#### Task requirements:
**1.** Swap "Boolean expression" for "Logical expression" in the Heka plugin documentation from "There are some" to "passed to the filter for processing." and give that part again.
**2.** Carry the Heka plugin documentation on past its final line.

#### Source passage:
## begin

The sandbox decoder provides an isolated execution environment for data parsing and complex transformations without the need to recompile Heka.

SandboxDecoder Settings

Common Filter / Output Parameters

There are some configuration options that are universally available to all Heka filter and output plugins. These will be consumed by Heka itself when Heka initializes the plugin and do not need to be handled by the plugin- specific initialization code.

  • message_matcher (string, optional):

    Boolean expression, when evaluated to true passes the message to the filter for processing. Defaults to matching nothing. See: Message Matcher Syntax

  • message_signer (string, optional):

    The name of the message signer. If specified only messages with this signer are passed to the filter for processing.

  • ticker_interval (uint, optional):

    Frequency (in seconds) that a timer event will be sent to the filter. Defaults to not sending timer events.

Filters

CounterFilter

Once a second a CounterFilter will generate a message of type heka.counter- output. The payload will contain text indicating the number of messages that matched the filter’s message_matcher value during that second (i.e. it counts the messages the plugin received). Every ten seconds an extra message (also of type heka.counter-output) goes out, containing an aggregate count and average per second throughput of messages received.

Parameters: None

Example:

[CounterFilter]
message_matcher = "Type != 'heka.counter-output'"

StatFilter

Filter plugin that accepts messages of a specfied form and uses extracted message data to generate statsd-style numerical metrics in the form of Stat objects that can be consumed by a StatAccumulator.

Parameters:

  • Metric:

    Subsection defining a single metric to be generated

    • type (string):

      Metric type, supports “Counter”, “Timer”, “Gauge”.

    • name (string):

      Metric name, must be unique.

    • value (string):

      Expression representing the (possibly dynamic) value that the StatFilter should emit for each received message.

  • stat_accum_name (string):

    Name of a StatAccumInput instance that this StatFilter will use as its StatAccumulator for submitting generate stat values. Defaults to “StatAccumInput”.

Example (Assuming you had TransformFilter inserting messages as above):

[StatsdInput]
address = "127.0.0.1:29301"

## end

#### Listed entries:
## begin

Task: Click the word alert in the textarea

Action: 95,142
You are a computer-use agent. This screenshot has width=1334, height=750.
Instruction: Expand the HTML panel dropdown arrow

## end
## begin

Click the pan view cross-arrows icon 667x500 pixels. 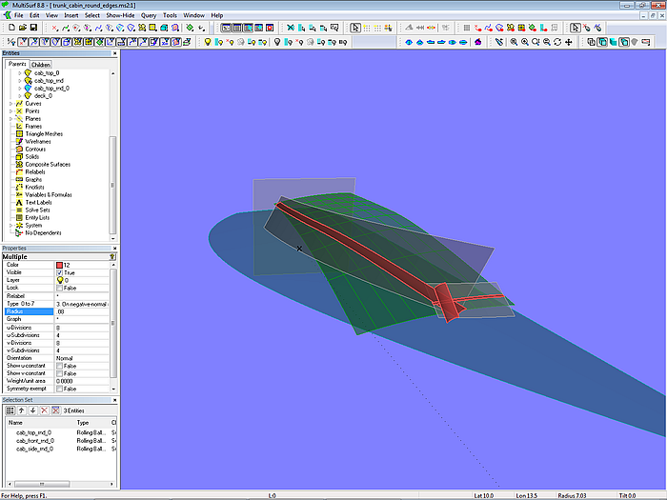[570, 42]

## end
## begin

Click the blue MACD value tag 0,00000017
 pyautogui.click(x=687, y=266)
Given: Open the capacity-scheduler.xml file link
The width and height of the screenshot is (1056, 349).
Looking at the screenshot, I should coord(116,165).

## end

#### Answers given:
**1.**
There are some configuration options that are universally available to all Heka filter and output plugins. These will be consumed by Heka itself when Heka initializes the plugin and do not need to be handled by the plugin- specific initialization code.

  • message_matcher (string, optional):

    Logical expression, when evaluated to true passes the message to the filter for processing. Defaults to matching nothing. See: Message Matcher Syntax

  • message_signer (string, optional):

    The name of the message signer. If specified only messages with this signer are passed to the filter for processing.

**2.**
stat_accum_name = "my_stat_accum"

[my_stat_accum]
flushInterval = 5

[Hits]
type = "StatFilter"
stat_accum_name = "my_stat_accum"
message_matcher = 'Type == "ApacheLogfile"'

[Hits.Metric.bandwidth]
type = "Counter"
name = "httpd.bytes.%Hostname%"
value = "%Bytes%"

[Hits.Metric.method_counts]
type = "Counter"
name = "httpd.hits.%Method%.%Hostname%"
value = "1"

Note

StatFilter requires an available StatAccumulator to be running.

SandboxFilter

The sandbox filter provides an isolated execution environment for data analysis.

SandboxFilter Settings

SandboxManagerFilter

The sandbox manager provides dynamic control (start/stop) of sandbox filters in a secure manner without stopping the Heka daemon.

SandboxManagerFilter Settings

Outputs

AMQPOutput

Connects to a remote AMQP broker (RabbitMQ) and sends messages to the specified queue. The message is serialized if specified, otherwise only the raw payload of the message will be sent. As AMQP is dynamically programmable, the broker topology needs to be specified.

Parameters:

  • URL (string):

    An AMQP connection string formatted per the RabbitMQ URI Spec.

  • Exchange (string):

    AMQP exchange name

  • ExchangeType (string):

    AMQP exchange type (fanout, direct, topic, or headers).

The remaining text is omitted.